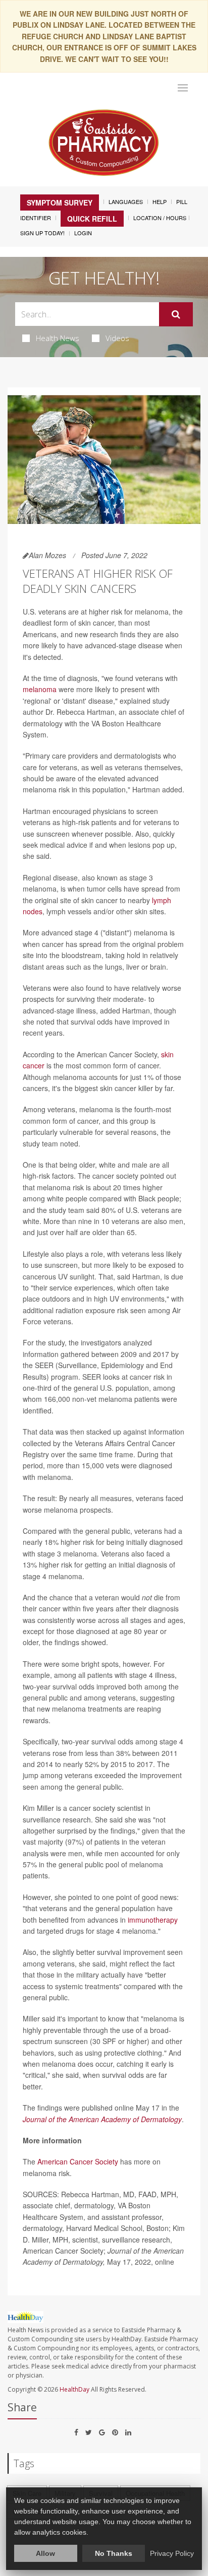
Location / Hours (159, 218)
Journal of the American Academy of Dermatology (102, 2119)
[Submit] (176, 314)
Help (159, 201)
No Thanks (113, 2553)
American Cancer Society (77, 2161)
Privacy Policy (172, 2553)
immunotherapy (153, 1920)
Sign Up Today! (42, 233)
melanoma (40, 689)
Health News (57, 338)
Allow (45, 2553)
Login (83, 233)
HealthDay (74, 2389)
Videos (117, 338)
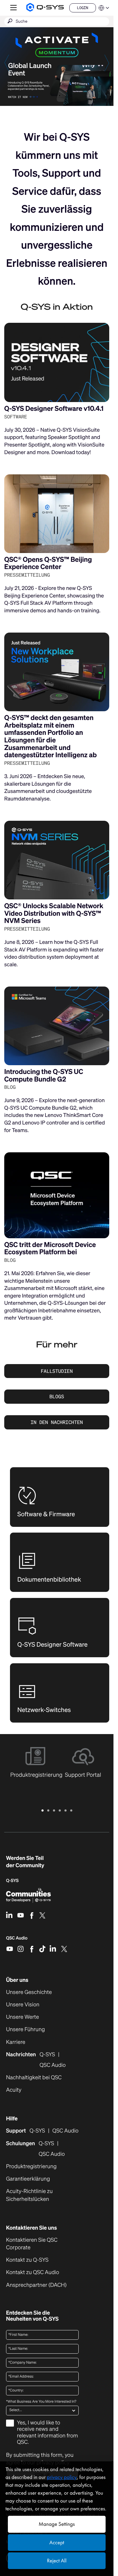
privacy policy (62, 2477)
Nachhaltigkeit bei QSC (34, 2077)
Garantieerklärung (28, 2179)
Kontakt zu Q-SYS (27, 2259)
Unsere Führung (25, 2029)
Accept (56, 2542)
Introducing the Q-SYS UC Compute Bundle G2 (43, 1075)
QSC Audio (17, 1940)
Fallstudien (57, 1371)
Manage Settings (57, 2524)
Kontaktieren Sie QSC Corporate (31, 2243)
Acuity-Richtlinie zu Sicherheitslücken (37, 2195)
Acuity (13, 2090)
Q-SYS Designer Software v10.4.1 (53, 408)
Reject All (56, 2560)
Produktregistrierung (31, 2166)
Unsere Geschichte (29, 1992)
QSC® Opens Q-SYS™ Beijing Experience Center (48, 563)
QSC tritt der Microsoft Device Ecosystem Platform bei (50, 1248)
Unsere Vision (22, 2004)
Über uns (17, 1980)
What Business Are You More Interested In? (41, 2402)
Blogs (56, 1396)
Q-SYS (37, 2131)
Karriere (15, 2042)
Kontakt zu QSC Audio (32, 2272)
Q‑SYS (12, 1881)
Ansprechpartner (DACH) (36, 2285)
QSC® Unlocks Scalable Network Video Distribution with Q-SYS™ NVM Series (53, 913)
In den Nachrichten (57, 1422)
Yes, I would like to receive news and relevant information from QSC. (47, 2433)
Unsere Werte (22, 2017)
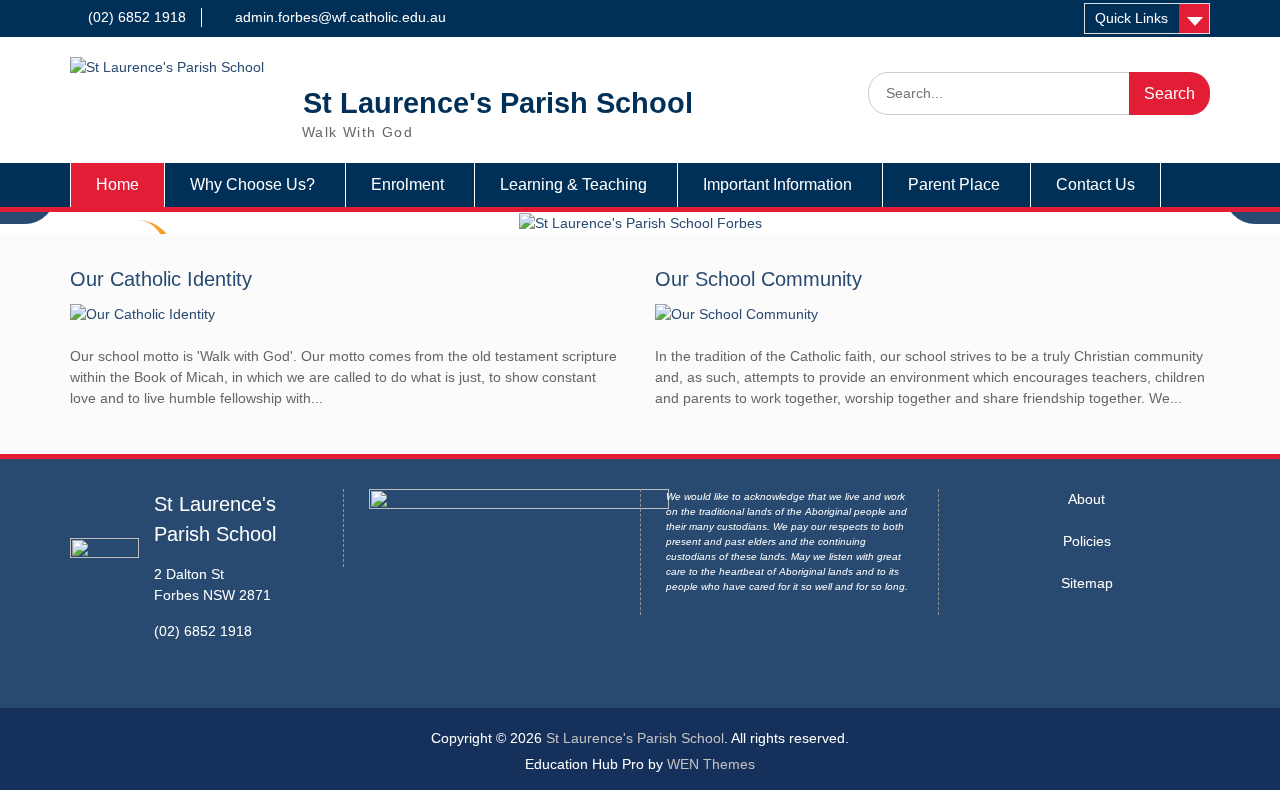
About (1086, 499)
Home (117, 184)
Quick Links (1131, 18)
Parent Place (954, 184)
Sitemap (1087, 583)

· · · ·

== REQUIREMENT ==
Filter the records above and copy every line that contains the word "Acuity".

== RESULT FOR THIS EXERCISE ==
Acuity-Richtlinie zu Sicherheitslücken (37, 2195)
Acuity (13, 2090)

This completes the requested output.